2013-Nissan-Altima-Sedan The CEO of Nissan, Carlos Ghosn, thinks he’s seen the future—and it’s filled with electric cars, some with range-extending gasoline engines. Before we arrive at Ghosn’s utopian era, Nissan will offer more transitional products: A new Altima hybrid is in the pipes, as is plug-in hybrid tech in general.

“Plug-in hybrid technology is a promising path. Clearly we are working on it,” Pierre Loing, Nissan’s VP for product strategy and planning told us in a recent interview.

What’s not looking so promising is diesel in Nissan’s American future. Five years ago, Ghosn announced that Nissan would be selling diesel Maximas here by 2010. If you can remember back to 2010, you’ll recall that no such car was offered. Or any diesel Nissan. Little has changed, with several Nissan execs we spoke to sounding less-than-bullish on the subject.

Executives are far more excited to talk about the all-electric Leaf and their big expectations for its sales growth. Nissan shifted almost 9700 of them during 2011, despite being available in seven states initially and only 29 by the end of the year. The company claims sales were limited by how many its factory in Japan could crank out—this sort of story isn’t uncommon from automakers in any country—and, very believably, production was handicapped by the enormous earthquake last March.

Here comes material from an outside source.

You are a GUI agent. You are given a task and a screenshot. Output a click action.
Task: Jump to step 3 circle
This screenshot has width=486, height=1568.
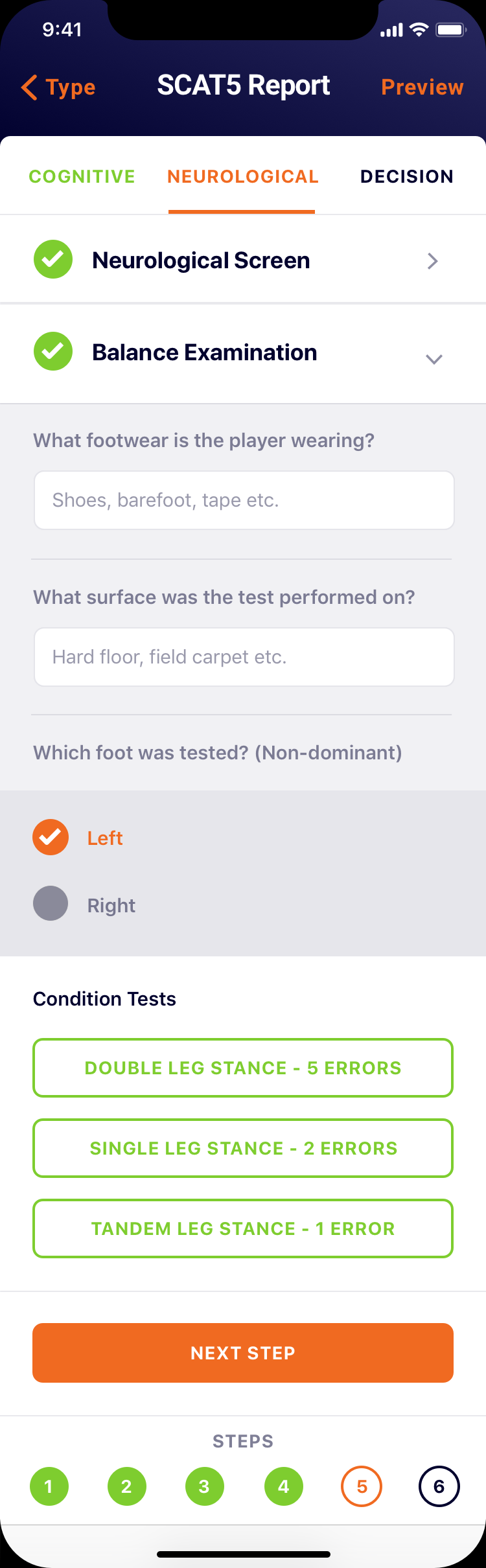point(204,1486)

The plan is to sell about 22,000 Leafs in the U.S. this year, says Al Castignetti, Nissan’s vice president and general manager. “After the [Tennessee-based plant] comes online at the end of this year,” he continues, “we could triple our 2012 sales in 2013.” That would mean more than 60,000 Leafs sold, a highly ambitious goal that would put the car’s sales on par with the Maxima. Sounds like Ghosn’s future may be just a year or two away.